Many readers of the first edition sent suggestions I was unable to incorporate in that version of the book, but that I've adopted in one form or another for this new edition. Others took advantage of Usenet C++ newsgroups to post insightful remarks about the material in the book. I'm grateful to each of the following individuals, and I've noted where I took advantage of their ideas: Mike Kaelbling and Julio Kuplinsky (Introduction); a person my notes identify only as "a guy at Claris"2 (Item 5); Joel Regen and Chris Treichel (Item 7); Tom Cargill, Larry Gajdos, Doug Morgan, and Uwe Steinmüller (Item 10); Roger Scott and Steve Burkett (Item 12); David Papurt (Item 13); Alexander Gootman (Item 14); David Bern (Item 16); Tom Cargill, Tom Chappell, Dan Franklin, and Jerry Liebelson (Item 17); John "Eljay" Love-Jensen (Item 19); Eric Nagler (Item 22); Roger Eastman, Doug Moore, and Aaron Naiman (Item 23); Dat Thuc Nguyen (Item 25); Tony Hansen, Natraj Kini, and Roger Scott (Item 33); John Harrington, Read Fleming, and Dave Smallberg (Item 34); Johan Bengtsson (Item 36); Rene Rodoni (Item 39); Paul Blankenbaker and Mark Somer (Item 40); Tom Cargill and John Lakos (Item 41); Frieder Knauss and Roger Scott (Item 42); David Braunegg, Steve Clamage, and Dawn Koffman (Item 45); Tom Cargill (Item 46); Wesley Munsil (Item 47); Randy Mangoba (most class definitions); and John "Eljay" Love-Jensen (many places where I use type double).

Partial and/or complete drafts of the manuscript for the first edition were reviewed by Tom Cargill, Glenn Carroll, Tony Davis, Brian Kernighan, Jak Kirman, Doug Lea, Moises Lejter, Eugene Santos, Jr., John Shewchuk, John Stasko, Bjarne Stroustrup, Barbara Tilly, and Nancy L. Urbano.
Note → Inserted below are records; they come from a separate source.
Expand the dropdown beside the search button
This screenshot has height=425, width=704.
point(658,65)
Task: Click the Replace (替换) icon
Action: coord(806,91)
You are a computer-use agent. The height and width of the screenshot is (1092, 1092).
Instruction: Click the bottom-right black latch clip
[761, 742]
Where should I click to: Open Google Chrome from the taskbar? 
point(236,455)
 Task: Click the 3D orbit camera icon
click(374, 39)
In addition, I received suggestions for improvements that I was able to incorporate in later printings from the following alert readers, whom I've listed in the order in which I received their reports: Nancy L. Urbano, Chris Treichel, David Corbin, Paul Gibson, Steve Vinoski, Tom Cargill, Neil Rhodes, David Bern, Russ Williams, Robert Brazile, Doug Morgan, Uwe Steinmüller, Mark Somer, Doug Moore, Dave Smallberg, Seth Meltzer, Oleg Shteynbuk, David Papurt, Tony Hansen, Peter McCluskey, Stefan Kuhlins, David Braunegg, Paul Chisholm, Adam Zell, Clovis Tondo, Mike Kaelbling, Natraj Kini, Lars Nyman, Greg Lutz, Tim Johnson, John Lakos, Roger Scott, Scott Frohman, Alan Rooks, Robert Poor, Eric Nagler, Antoine Trux, Cade Roux, Chandrika Gokul, Randy Mangoba, and Glenn Teitelbaum. Each of these people was instrumental in improving the book you now hold.
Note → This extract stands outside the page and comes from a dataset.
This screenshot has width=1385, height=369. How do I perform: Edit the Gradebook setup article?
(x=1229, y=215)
Drafts of the second edition were reviewed by Derek Bosch, Tim Johnson, Brian Kernighan, Junichi Kimura, Scott Lewandowski, Laura Michaels, Dave Smallberg, Clovis Tondo, Chris Van Wyk, and Oleg Zabluda. I am grateful to all these people, but especially to Tim Johnson, whose detailed review influenced the final manuscript in dozens of ways. I am also grateful to Jill Huchital and Steve Reiss for their assistance in finding good reviewers, a task of crucial importance and increasing difficulty. Dawn Koffman and Dave Smallberg suggested improvements to the °C++ training materials derived from my books, and many of their ideas have found their way into this revision. Finally, I received comments from the following readers of earlier printings of this book, and I've modified this current printing to take their suggestions into account: Daniel Steinberg, Arunprasad Marathe, Doug Stapp, Robert Hall, Cheryl Ferguson, Gary Bartlett, Michael Tamm, Kendall Beaman, Eric Nagler, Max Hailperin, Joe Gottman, Richard Weeks, Valentin Bonnard, Jun He, Tim King, Don Maier, Ted Hill, Mark Harrison, Michael Rubenstein, Mark Rodgers, David Goh, Brenton Cooper, and Andy Thomas-Cramer.
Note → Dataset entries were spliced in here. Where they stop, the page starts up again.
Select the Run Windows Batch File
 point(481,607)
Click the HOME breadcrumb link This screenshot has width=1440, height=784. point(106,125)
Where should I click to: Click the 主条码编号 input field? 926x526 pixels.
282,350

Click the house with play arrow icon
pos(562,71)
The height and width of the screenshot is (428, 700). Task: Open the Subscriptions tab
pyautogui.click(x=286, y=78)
Evi Nemeth (with the cooperation of °Addison-Wesley, the °USENIX Association, and °The Internet Engineering Task Force) has agreed to see to it that leftover copies of the first edition are delivered to computer science laboratories at universities in Eastern Europe; these universities would otherwise find it difficult to acquire such books. Evi voluntarily performs this service for several authors and publishers, and I'm happy to be able to help in some small way. If you'd like more information on this program, contact Evi.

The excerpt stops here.